The data>
Content starts

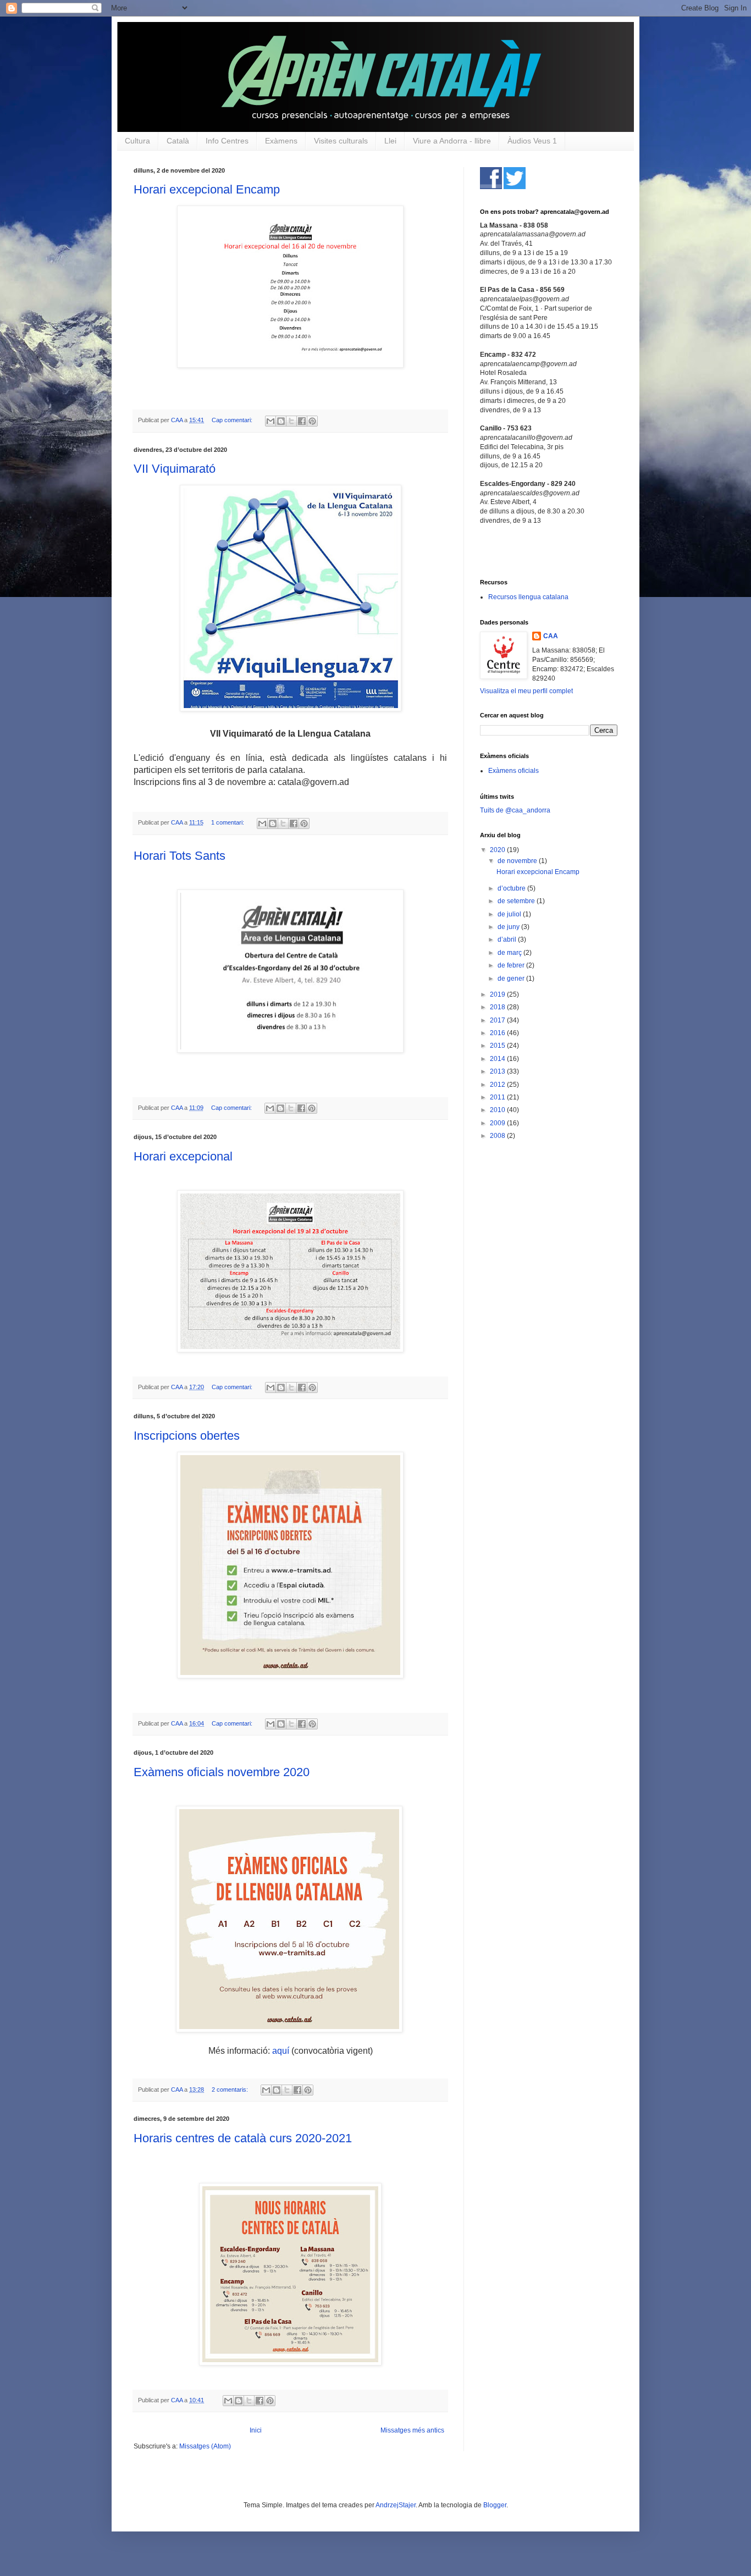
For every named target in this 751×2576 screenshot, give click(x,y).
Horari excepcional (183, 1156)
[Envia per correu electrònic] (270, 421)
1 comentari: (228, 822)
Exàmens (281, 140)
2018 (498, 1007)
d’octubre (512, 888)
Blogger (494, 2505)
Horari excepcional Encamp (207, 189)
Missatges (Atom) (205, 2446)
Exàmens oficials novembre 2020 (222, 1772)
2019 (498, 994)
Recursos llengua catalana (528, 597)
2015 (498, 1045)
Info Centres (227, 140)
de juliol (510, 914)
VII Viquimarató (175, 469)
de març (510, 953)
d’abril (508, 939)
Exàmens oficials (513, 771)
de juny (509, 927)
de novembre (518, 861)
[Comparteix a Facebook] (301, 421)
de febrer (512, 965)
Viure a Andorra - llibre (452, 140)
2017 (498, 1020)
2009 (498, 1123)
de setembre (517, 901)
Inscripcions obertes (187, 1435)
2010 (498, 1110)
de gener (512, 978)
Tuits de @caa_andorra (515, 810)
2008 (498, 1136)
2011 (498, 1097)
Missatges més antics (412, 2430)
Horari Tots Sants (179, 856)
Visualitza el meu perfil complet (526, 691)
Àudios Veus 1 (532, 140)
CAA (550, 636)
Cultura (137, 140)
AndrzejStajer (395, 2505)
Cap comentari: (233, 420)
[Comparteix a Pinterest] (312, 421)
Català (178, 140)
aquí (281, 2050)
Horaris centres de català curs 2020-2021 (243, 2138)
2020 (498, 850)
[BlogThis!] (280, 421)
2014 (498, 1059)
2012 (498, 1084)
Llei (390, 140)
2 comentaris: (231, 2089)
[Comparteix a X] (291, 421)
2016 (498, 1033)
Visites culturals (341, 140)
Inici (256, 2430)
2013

Content ends
Content starts

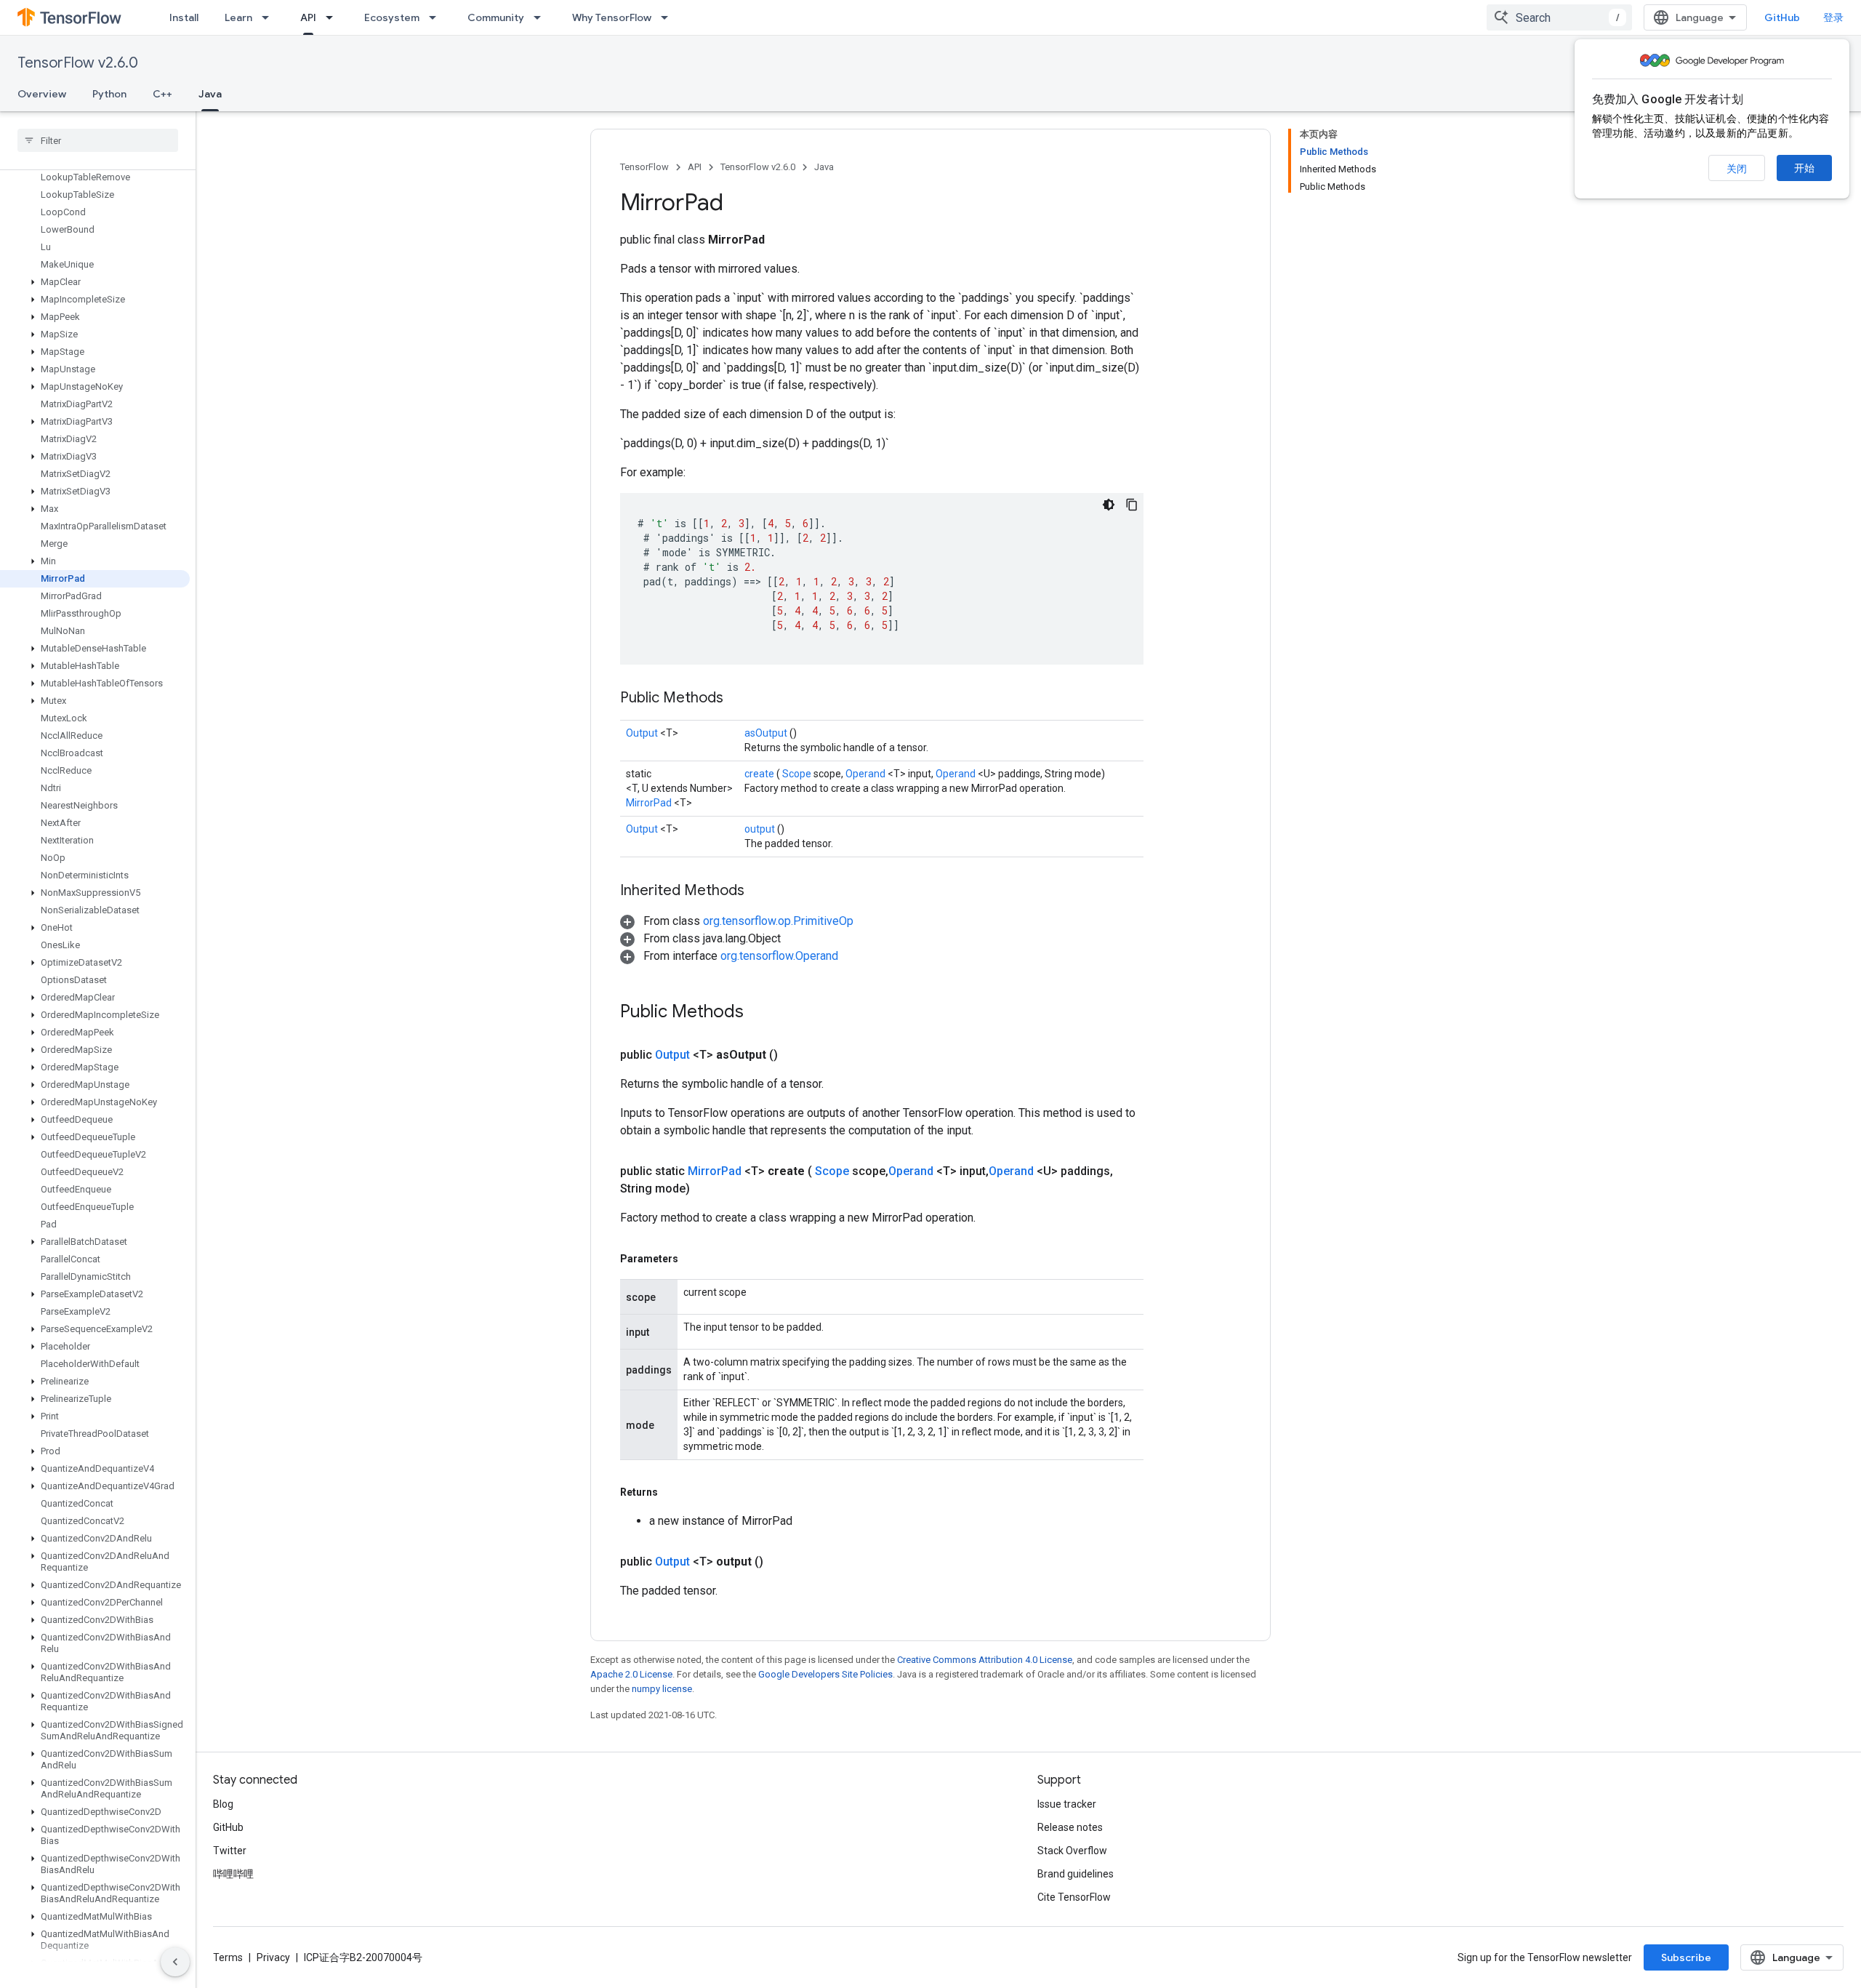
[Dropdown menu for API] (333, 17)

Content ends

Your assignment>
Transcribe the lines above between the line holding "For every named" and the line holding "2012 (498, 1084)", inclusive, exactly as they stand and with nothing added.

Reply>
For every named target in this 751×2576 screenshot, give click(x,y).
Horari excepcional (183, 1156)
[Envia per correu electrònic] (270, 421)
1 comentari: (228, 822)
Exàmens (281, 140)
2018 (498, 1007)
d’octubre (512, 888)
Blogger (494, 2505)
Horari excepcional Encamp (207, 189)
Missatges (Atom) (205, 2446)
Exàmens oficials novembre 2020 (222, 1772)
2019 (498, 994)
Recursos llengua catalana (528, 597)
2015 (498, 1045)
Info Centres (227, 140)
de juliol (510, 914)
VII Viquimarató (175, 469)
de març (510, 953)
d’abril (508, 939)
Exàmens oficials (513, 771)
de juny (509, 927)
de novembre (518, 861)
[Comparteix a Facebook] (301, 421)
de febrer (512, 965)
Viure a Andorra - llibre (452, 140)
2017 (498, 1020)
2009 (498, 1123)
de setembre (517, 901)
Inscripcions obertes (187, 1435)
2010 (498, 1110)
de gener (512, 978)
Tuits de @caa_andorra (515, 810)
2008 (498, 1136)
2011 (498, 1097)
Missatges més antics (412, 2430)
Horari Tots Sants (179, 856)
Visualitza el meu perfil complet (526, 691)
Àudios Veus 1 (532, 140)
CAA (550, 636)
Cultura (137, 140)
AndrzejStajer (395, 2505)
Cap comentari: (233, 420)
[Comparteix a Pinterest] (312, 421)
Català (178, 140)
aquí (281, 2050)
Horaris centres de català curs 2020-2021 (243, 2138)
2020 (498, 850)
[BlogThis!] (280, 421)
2014 (498, 1059)
2012 (498, 1084)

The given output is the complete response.